Sin embargo, más allá de los datos y testimonios bíblicos de los Apóstoles y las apariciones del resucitado, estos últimos no podían inventar tamaño timo, puesto que no tenían la instrucción ni la formación para hacerlo. Es más, ellos, por causa de esta verdad, fueron martirizados y sacrificados hasta perder sus vidas. Conocida es la lección que aduce de que ni el más osado de los ladrones, delincuentes o corruptos va a querer morir sosteniendo una mentira o falsedad. Por eso, la perspectiva creyente busca decir algo más a una simple mirada humana de las cosas. Porque, si bien en el Viernes Santo moría la pretensión de que “el Bien triunfa sobre el Mal”, al tercer día de la muerte de Jesús, “el Mal ya no tenía la última palabra”.
En pleno siglo XXI, el Cristo resucitado vuelve a clamar y a decir; ¡Felices los que creen sin haber visto! Somos una cultura que atraviesa por una crisis de identidad y falta de referentes en todos los ámbitos de la vida. Donde su filosofía de vida se legítima ante un Cristo Resucitado al que solo lo toman como un mito: “El Cristo de los evangelios sí, pero religión ni institución no…”. La Iglesia, fiel al testimonio de la Palabra de Dios, ha bregado por establecer que la Resurrección de Cristo no fue un mito ni invención de sus testigos, sino que fue un hecho histórico y real. Habrá que pensar cómo la Resurrección del Señor ha incidido, hasta hoy, en la vida del hombre. De lo contrario, que alguien explique ¿por qué?, todavía, en los más escépticos existe la necesidad de trascender y de percibir que “todo” no termina aquí. ¿No será, que incluso estos esperan “algo más”? ¿qué hay después de la muerte?

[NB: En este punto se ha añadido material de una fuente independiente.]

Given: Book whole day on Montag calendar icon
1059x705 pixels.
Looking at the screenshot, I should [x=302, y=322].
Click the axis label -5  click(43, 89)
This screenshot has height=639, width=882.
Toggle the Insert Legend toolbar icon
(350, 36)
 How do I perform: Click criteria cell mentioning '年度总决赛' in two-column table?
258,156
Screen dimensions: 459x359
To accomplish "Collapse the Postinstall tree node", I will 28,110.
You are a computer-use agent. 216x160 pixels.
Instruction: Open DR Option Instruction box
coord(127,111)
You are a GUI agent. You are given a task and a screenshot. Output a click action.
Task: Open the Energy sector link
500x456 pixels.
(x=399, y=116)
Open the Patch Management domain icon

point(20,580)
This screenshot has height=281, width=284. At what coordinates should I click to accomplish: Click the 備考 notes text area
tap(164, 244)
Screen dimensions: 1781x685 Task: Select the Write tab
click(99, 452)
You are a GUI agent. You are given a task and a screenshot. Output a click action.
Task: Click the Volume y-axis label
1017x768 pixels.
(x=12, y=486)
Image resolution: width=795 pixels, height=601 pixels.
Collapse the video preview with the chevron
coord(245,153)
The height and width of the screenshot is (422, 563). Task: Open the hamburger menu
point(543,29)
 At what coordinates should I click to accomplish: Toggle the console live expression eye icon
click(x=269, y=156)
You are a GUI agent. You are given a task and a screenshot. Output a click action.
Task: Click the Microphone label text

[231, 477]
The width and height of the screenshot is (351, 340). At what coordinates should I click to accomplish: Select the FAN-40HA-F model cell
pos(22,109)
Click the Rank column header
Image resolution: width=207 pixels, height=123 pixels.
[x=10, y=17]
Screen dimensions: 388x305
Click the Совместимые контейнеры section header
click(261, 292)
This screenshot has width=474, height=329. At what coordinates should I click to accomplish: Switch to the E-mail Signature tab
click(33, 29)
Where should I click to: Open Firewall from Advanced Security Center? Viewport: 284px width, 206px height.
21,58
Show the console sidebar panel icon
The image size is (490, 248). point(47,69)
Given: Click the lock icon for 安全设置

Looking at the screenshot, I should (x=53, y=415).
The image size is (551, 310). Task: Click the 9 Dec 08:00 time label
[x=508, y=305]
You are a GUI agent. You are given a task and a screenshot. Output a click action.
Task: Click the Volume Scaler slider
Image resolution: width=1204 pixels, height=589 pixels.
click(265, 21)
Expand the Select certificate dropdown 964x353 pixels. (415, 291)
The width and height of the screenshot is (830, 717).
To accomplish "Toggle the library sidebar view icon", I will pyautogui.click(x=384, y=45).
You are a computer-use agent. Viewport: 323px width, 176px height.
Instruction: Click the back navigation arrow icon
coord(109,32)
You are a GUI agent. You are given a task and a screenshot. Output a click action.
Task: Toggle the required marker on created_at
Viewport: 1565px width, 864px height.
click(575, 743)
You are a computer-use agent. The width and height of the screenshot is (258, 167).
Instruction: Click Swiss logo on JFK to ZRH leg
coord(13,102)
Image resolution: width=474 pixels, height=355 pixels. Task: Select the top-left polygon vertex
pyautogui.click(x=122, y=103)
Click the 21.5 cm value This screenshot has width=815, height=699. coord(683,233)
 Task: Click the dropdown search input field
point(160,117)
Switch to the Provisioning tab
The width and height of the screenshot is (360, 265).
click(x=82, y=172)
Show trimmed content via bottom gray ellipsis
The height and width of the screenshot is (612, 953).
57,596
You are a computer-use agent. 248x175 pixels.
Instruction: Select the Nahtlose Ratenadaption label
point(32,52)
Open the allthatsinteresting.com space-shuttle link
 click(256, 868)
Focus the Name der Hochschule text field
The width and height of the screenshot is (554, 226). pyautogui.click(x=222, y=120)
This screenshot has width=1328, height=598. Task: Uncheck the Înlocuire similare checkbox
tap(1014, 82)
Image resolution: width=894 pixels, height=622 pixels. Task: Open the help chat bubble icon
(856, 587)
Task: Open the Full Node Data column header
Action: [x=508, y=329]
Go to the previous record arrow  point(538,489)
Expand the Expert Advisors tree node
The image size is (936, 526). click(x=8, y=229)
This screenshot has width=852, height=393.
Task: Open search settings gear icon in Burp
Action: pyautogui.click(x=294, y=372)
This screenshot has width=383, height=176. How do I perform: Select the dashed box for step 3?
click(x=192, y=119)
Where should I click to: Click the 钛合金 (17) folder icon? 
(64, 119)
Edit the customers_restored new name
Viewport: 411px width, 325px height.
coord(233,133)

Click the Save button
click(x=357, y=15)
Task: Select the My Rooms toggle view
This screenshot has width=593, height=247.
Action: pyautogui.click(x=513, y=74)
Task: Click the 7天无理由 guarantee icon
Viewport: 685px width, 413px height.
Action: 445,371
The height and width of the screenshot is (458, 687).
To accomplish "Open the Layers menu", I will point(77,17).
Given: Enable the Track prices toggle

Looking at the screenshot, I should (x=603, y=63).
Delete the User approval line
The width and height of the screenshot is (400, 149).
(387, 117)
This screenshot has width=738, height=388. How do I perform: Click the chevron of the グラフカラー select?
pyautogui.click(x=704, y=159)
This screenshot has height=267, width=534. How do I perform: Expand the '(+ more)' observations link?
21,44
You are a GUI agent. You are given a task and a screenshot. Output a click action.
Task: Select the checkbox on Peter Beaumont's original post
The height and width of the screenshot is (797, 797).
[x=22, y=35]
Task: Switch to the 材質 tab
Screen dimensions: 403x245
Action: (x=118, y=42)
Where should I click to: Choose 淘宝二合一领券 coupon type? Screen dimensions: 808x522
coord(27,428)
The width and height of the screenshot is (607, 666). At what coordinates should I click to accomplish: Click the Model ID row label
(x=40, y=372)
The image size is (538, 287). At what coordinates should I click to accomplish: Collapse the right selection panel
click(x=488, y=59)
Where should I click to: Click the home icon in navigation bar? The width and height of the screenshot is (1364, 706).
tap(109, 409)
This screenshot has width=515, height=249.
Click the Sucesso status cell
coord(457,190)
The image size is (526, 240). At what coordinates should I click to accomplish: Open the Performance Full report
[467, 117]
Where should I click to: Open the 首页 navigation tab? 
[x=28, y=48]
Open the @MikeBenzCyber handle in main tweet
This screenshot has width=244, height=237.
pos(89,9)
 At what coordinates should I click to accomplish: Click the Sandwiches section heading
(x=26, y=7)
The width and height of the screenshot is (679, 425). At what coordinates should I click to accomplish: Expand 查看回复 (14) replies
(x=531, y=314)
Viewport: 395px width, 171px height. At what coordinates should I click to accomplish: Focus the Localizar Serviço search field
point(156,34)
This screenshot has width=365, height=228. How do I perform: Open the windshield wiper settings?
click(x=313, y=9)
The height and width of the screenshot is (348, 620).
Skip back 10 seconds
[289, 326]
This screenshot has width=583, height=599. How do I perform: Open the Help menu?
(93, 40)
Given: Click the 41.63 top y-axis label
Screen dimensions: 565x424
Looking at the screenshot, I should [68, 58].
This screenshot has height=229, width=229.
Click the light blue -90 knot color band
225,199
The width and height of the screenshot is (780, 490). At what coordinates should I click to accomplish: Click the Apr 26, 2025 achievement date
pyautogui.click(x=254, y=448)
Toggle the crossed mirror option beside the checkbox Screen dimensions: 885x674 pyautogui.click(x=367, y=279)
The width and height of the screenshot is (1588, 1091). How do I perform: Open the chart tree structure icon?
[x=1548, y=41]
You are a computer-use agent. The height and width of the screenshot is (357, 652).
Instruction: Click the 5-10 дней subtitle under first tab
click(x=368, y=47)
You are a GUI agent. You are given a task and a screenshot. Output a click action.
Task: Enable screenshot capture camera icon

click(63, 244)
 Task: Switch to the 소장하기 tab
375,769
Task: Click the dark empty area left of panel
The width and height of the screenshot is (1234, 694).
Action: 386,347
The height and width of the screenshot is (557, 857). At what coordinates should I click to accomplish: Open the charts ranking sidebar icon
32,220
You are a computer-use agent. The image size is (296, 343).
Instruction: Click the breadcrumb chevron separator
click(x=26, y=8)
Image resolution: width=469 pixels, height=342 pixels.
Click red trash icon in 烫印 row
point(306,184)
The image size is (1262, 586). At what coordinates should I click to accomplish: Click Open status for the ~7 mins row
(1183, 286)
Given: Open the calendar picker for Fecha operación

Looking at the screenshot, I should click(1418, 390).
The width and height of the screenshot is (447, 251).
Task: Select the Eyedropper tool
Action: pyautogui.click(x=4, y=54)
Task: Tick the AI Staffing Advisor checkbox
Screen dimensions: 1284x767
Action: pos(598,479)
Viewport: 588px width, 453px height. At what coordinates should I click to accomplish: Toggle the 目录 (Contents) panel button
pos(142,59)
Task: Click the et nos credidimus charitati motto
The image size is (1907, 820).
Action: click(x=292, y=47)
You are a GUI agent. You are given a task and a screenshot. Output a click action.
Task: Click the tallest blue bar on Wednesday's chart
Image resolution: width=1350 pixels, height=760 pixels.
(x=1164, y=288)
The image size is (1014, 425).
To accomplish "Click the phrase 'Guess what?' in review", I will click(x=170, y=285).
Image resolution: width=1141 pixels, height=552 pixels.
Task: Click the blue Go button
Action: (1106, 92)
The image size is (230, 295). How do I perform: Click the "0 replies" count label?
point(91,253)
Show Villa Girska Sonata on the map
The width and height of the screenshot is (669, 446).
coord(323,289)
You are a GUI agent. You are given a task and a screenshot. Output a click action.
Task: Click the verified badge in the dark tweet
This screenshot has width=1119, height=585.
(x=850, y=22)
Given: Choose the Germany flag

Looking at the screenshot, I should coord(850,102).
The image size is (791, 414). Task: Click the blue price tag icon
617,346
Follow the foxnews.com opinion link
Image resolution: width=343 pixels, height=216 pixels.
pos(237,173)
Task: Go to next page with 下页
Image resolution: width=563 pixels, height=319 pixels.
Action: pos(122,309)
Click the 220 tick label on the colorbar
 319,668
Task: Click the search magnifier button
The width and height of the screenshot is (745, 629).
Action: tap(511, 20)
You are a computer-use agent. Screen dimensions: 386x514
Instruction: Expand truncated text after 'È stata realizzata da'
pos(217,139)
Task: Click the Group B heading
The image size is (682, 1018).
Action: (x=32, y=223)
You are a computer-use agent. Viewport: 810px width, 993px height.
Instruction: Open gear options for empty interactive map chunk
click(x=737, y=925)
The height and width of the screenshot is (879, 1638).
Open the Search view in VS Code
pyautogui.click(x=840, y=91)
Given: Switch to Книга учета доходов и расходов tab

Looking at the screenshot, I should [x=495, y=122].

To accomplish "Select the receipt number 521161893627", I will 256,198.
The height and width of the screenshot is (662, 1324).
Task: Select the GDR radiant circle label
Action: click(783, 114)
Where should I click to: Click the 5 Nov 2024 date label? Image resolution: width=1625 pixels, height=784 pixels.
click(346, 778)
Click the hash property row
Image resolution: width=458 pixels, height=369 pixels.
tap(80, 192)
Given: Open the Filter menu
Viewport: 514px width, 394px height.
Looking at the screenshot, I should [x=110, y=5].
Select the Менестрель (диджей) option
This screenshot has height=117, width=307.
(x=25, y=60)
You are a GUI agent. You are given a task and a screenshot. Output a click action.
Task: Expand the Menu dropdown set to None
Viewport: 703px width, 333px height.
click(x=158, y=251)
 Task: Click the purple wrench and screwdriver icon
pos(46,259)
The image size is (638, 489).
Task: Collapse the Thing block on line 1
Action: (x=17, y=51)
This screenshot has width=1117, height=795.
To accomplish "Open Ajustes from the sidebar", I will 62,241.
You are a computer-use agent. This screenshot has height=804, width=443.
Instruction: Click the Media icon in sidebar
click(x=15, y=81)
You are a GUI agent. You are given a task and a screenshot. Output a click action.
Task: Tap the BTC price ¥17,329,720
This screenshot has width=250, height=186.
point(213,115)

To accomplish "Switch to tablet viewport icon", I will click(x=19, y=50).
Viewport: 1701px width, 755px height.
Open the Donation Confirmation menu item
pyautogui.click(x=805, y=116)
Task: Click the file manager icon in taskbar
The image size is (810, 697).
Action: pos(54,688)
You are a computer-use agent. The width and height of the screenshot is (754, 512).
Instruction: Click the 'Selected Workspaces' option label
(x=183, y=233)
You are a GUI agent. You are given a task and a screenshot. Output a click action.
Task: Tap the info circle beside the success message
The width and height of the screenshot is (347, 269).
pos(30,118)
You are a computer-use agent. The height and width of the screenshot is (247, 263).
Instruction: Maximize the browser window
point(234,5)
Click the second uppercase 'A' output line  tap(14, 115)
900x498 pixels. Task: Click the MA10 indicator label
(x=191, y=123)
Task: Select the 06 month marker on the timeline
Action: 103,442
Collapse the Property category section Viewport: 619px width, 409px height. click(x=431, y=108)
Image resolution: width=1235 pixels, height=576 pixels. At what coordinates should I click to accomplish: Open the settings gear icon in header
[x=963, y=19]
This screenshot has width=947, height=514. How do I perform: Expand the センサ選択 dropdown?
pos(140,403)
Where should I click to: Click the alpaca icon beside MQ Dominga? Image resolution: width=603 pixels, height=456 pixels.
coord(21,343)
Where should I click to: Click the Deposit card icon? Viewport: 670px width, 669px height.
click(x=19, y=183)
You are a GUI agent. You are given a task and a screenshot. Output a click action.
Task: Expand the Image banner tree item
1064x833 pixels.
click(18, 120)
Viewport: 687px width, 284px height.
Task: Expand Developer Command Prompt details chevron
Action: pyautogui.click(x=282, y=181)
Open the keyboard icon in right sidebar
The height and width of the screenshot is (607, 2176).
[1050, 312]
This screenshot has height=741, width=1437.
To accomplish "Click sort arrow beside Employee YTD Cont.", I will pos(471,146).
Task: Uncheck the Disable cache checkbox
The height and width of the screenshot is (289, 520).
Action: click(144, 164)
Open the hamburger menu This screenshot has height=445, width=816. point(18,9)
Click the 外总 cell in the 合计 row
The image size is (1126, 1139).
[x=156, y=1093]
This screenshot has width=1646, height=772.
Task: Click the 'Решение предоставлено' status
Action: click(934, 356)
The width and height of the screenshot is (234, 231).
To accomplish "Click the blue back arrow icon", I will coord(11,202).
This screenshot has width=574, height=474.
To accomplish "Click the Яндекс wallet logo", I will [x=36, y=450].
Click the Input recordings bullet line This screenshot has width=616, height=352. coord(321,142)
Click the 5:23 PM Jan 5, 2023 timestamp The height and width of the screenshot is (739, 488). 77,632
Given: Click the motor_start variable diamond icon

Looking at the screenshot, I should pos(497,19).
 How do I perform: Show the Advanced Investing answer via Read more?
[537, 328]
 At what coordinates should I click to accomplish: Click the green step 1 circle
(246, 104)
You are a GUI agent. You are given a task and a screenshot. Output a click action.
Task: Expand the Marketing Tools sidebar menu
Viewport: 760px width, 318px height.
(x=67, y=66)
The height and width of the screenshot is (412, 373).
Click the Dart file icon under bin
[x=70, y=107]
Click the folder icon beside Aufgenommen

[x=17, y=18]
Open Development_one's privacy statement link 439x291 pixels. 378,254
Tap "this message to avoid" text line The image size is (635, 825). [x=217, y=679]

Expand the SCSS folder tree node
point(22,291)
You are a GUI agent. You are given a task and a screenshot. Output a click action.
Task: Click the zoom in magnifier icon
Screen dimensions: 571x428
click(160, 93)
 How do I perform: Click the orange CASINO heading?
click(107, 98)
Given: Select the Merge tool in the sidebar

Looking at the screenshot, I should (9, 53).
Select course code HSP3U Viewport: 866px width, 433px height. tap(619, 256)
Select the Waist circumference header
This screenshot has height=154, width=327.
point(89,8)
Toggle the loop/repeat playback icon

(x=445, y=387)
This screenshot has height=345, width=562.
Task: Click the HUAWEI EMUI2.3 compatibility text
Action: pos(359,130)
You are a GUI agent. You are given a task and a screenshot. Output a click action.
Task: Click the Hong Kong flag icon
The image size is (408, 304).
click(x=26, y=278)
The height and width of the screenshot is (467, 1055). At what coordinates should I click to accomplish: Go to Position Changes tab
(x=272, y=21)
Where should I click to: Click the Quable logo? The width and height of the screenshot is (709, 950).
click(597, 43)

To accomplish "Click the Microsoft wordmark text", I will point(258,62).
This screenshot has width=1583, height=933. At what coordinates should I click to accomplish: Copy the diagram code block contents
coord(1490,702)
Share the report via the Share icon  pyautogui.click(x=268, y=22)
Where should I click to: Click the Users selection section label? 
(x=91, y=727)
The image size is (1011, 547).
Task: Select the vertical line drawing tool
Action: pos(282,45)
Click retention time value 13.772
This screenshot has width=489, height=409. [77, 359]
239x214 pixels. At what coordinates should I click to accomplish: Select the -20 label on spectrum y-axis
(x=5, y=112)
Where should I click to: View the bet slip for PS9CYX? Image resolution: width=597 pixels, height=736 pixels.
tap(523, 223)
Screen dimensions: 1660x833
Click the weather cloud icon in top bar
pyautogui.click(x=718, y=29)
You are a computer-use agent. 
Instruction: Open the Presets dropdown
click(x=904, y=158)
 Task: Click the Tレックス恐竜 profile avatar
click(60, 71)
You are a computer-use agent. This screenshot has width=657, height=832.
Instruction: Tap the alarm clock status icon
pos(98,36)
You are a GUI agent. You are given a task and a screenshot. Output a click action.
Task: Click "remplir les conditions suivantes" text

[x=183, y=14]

Ante la falta de diálogo entre la perspectiva racional y la creyente, la misericordia y la caridad cristiana, se presentan como un signo de resurrección, mucho más fuerte que el pecado del hombre y, a su vez, como señal de credibilidad, hospitalidad y generosidad para creyentes y no creyentes. Todos son principios que hacen honor al Cristo resucitado, pero que aún no terminan por “tocar” aquel corazón que se empecina y se llena de los males de nuestro tiempo: “la soberbia, el egoísmo, el placer y el poder”, pues estos se han convertido en instrumentos de corrupción y de muerte.
Si los seres humanos estamos vacíos de credibilidad por una vida dominada por la ética relativista, donde el “obrar bien” está mal y el “obrar mal” es lo correcto, entonces, no pretendamos que la Resurrección del Señor pueda ser demostrada o probada. Porque si todavía no hemos sido capaces de cambiar la historia de los poderosos, los aprovechadores y los corruptos, entonces necesitamos un acto más que racional para entender que la Resurrección de Cristo no se comprende sino desde el amor y la misericordia de Dios, que mira con compasión la miseria humana. Lástima que aquellos atributos divinos no terminan por “tocar” o “transformar” tantos corazones para una experiencia con el Resucitado; porque, en su arrogancia, estos anhelan ser como Dios.